Amblyopia
Conditions
Brief summary
This project addresses the challenge of visual function intervention in children with monocular anisometropic amblyopia. It employs two innovatively designed digital games combined with occlusion therapy to conduct visual function training through parent-child interaction in home or multi-scenario environments. The study will compare this combined approach against traditional occlusion therapy alone, evaluating improvements in visual function, intrinsic motivation, and emotion regulation before and after the intervention. The research aims to promote the implementation and dissemination of personalized and engaging healthcare services.
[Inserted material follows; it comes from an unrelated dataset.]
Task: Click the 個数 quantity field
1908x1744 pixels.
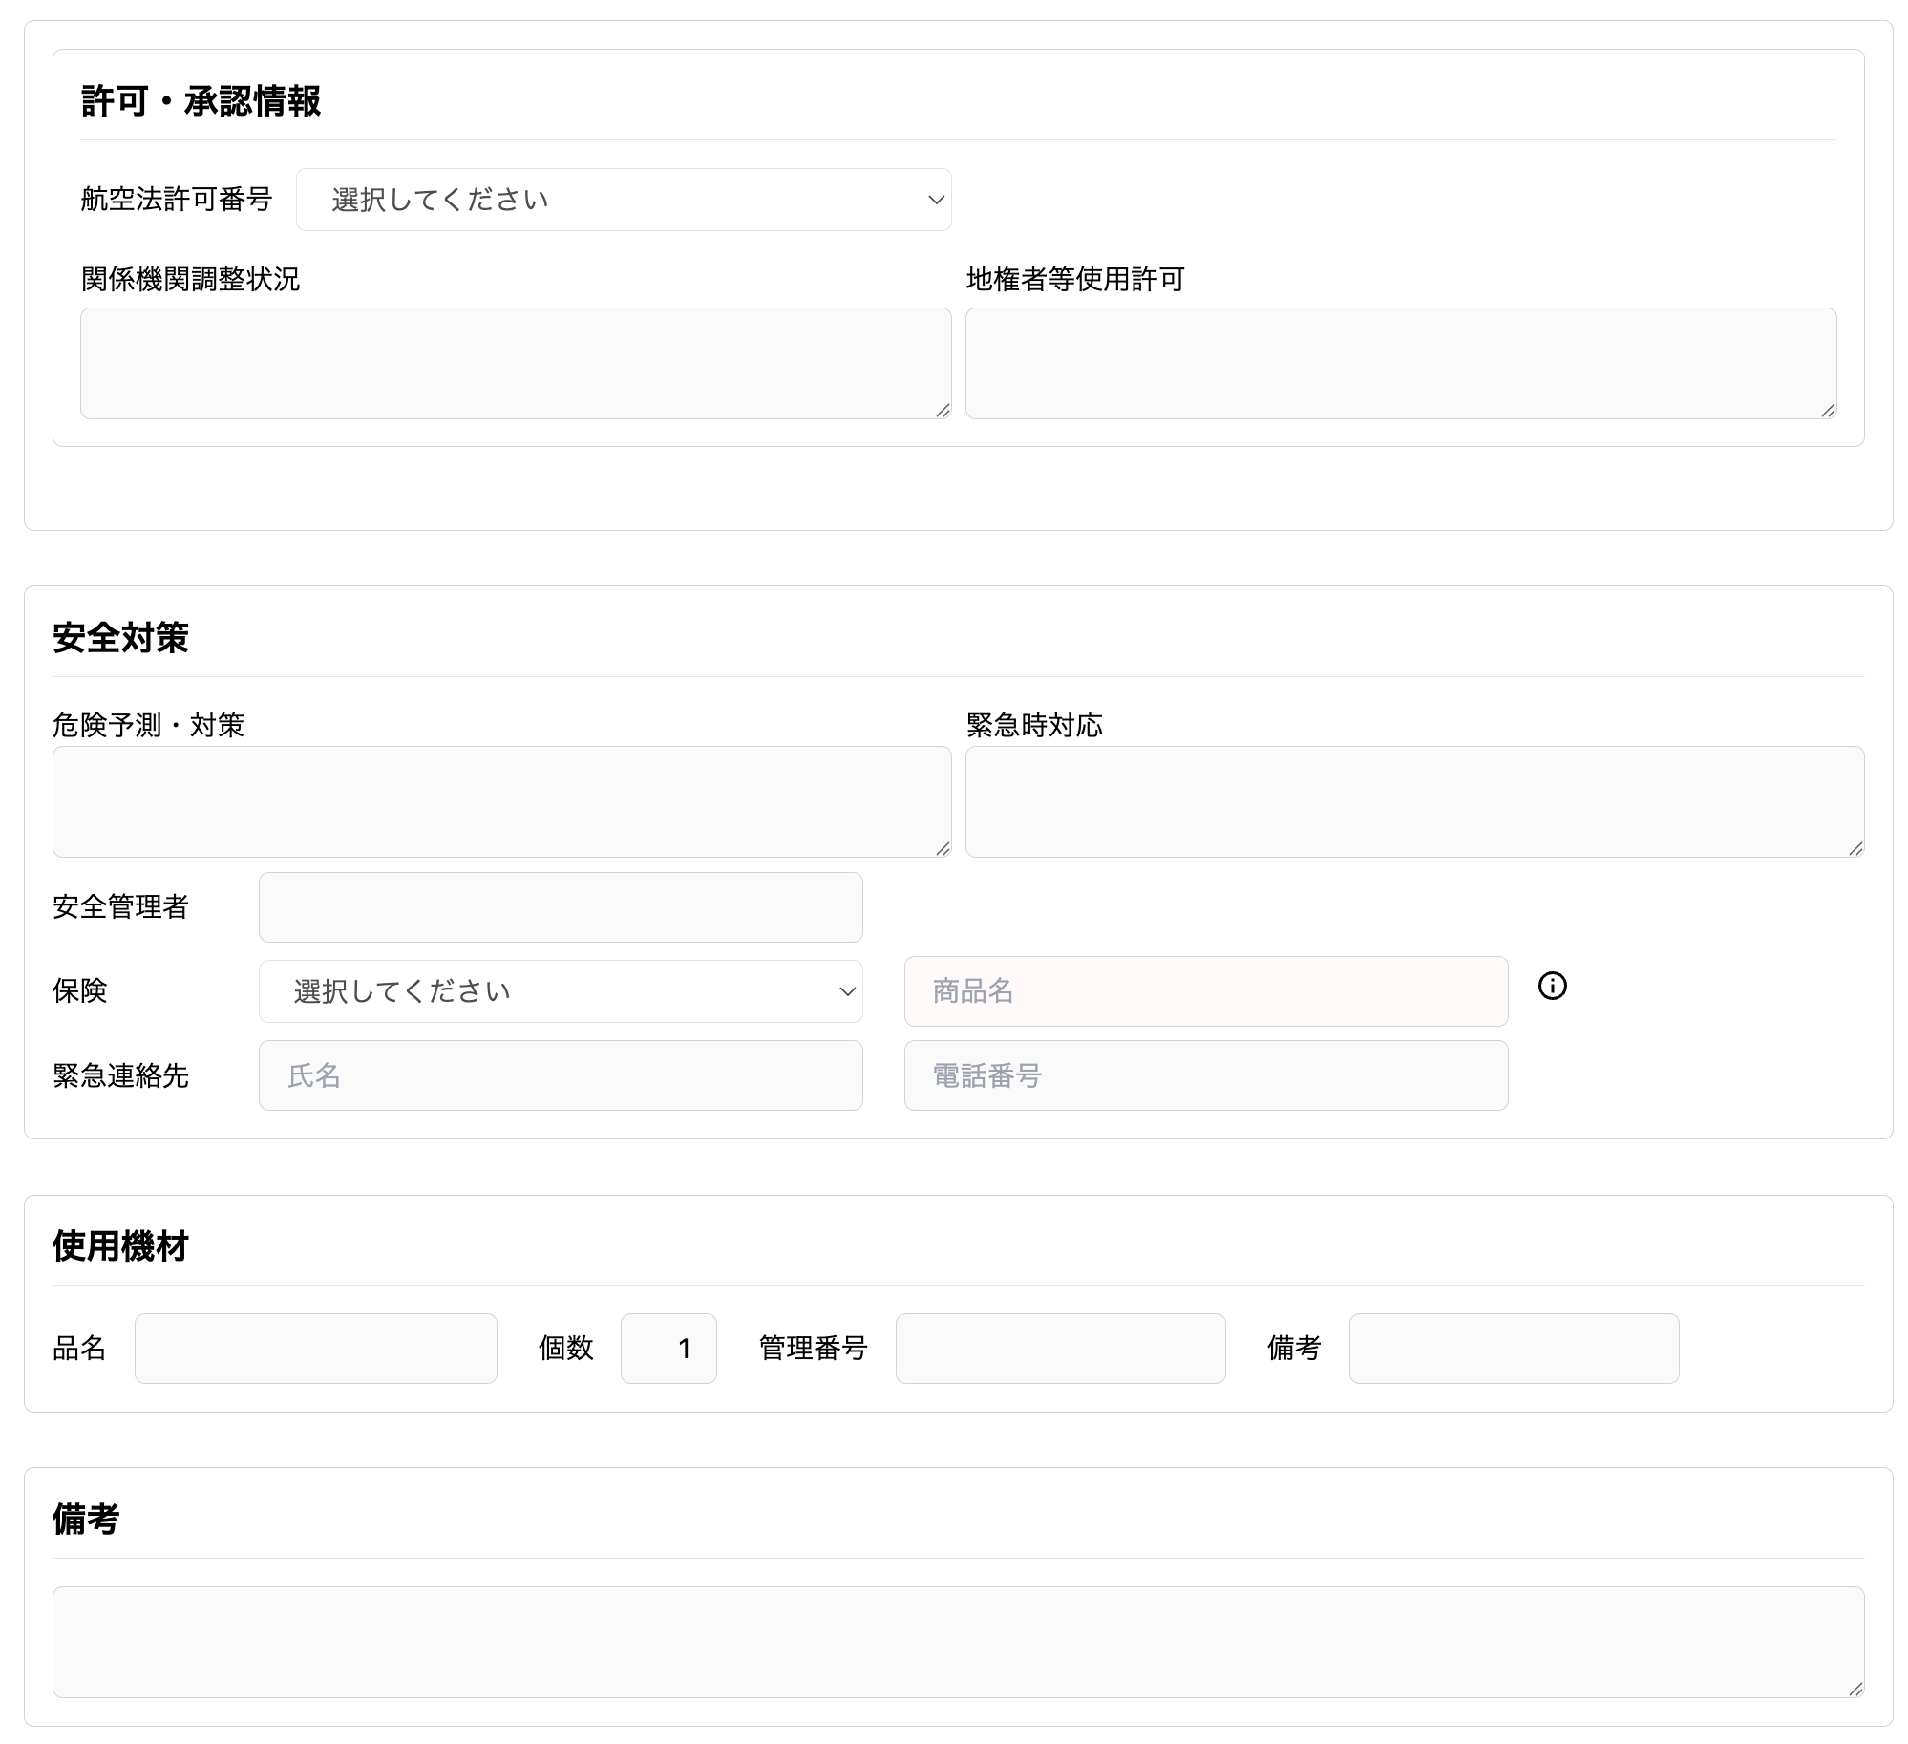Action: pos(668,1349)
Ultimately, it seeks to establish a comprehensive visual function training product and service system suitable for daily use in home settings, with the goals of reducing medical anxiety in children and holistically enhancing treatment efficacy, training compliance, and overall clinical experience.
Interventions
DEVICESerious touchscreen game combined with occlusion
The game designed for amblyopia training feature innovative designs.
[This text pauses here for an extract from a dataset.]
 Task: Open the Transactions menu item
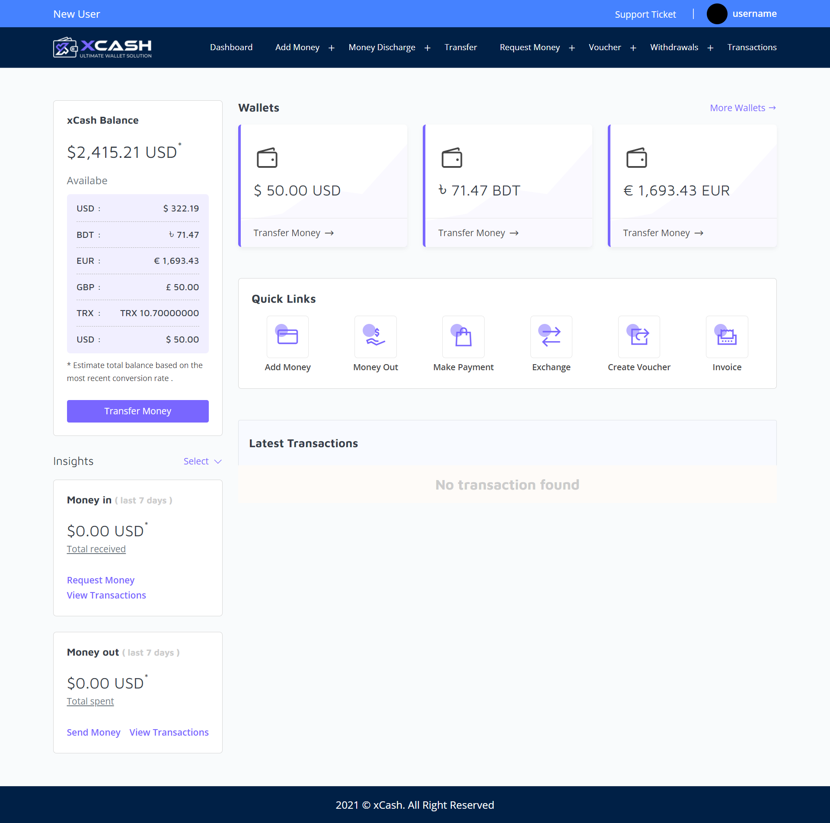[752, 47]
DEVICEAugmented reality game combined with occlusion
The game designed for amblyopia training feature innovative designs.
BEHAVIORALOcclusion therapy
Wear an eye patch on the sound eye side daily for 4 hours.
Sponsors
Xinhua Hospital, Shanghai Jiao Tong University School of Medicine
Study design
Allocation
RANDOMIZED
Intervention model
PARALLEL
Primary purpose
TREATMENT
Masking
NONE
Eligibility
Sex/Gender
ALL
Age
4 Years to 7 Years
Healthy volunteers
No
Inclusion criteria
1. Clinically diagnosed with monocular anisometropic amblyopia. 2. Aged 4 to 7 years. 3. Able to cooperate with all examinations and comply with the amblyopia training regimen. 4. Provided signed informed consent.
Exclusion criteria
1. Severe developmental delay or cognitive impairment. 2. Serious systemic diseases. 3. Presence of organic ocular diseases (e.g., cataract, fundus diseases) or manifest strabismus. 4. Participation in any other eye-related interventional trial within the past 4 weeks.
Design outcomes
Primary
| Measure | Time frame | Description |
|---|---|---|
| Number of participants with Objective improvement in visual function | 3 months after the first visit | Contrast sensitivity measured using the standard contrast sensitivity test;Stereopsis measured using the Titmus Fly Test;Simultaneous perception assessed using the Worth 4-dot test;Fusion ability assessed using the synoptophore with line fusion targets. |
| Best-Corrected Visual Acuity (BCVA) assessed by LogMAR chart | 3 months after the first visit | — |
Secondary
| Measure | Time frame | Description |
|---|---|---|
| Improvement in functional vision in daily living | 3 months after the first visit | Functional vision assessed by Cardiff Visual Ability Questionnaire for Children (CVAQC). Total score ranges from 0 to 48. Higher scores indicate better outcome. |
| Medical fear assessed by Child Medical Fear Scale (CMFS) | 3 months after the first visit | Total score ranges from 0 to 50. Higher scores indicate greater levels of fear/anxiety. |
| Anxiety assessed by Child Anxiety Meter-State (CAM-S) | 3 months after the first visit | Total score ranges from 0 to 5. Higher scores indicate greater levels of anxiety. |
| Compliance | 3 months after the first visit | User experience assessed by Intrinsic Motivation Inventory (IMI). Total score ranges from 0 to 100. Higher scores indicate greater motivation. |
| Acceptance | 3 months after the first visit | User experience assessed by Game Experience Questionnaire (GEQ). Total score ranges from 0 to 50. Higher scores indicate better game experience. |
Contacts
CONTACTJianing Ren
Outcome results
None listed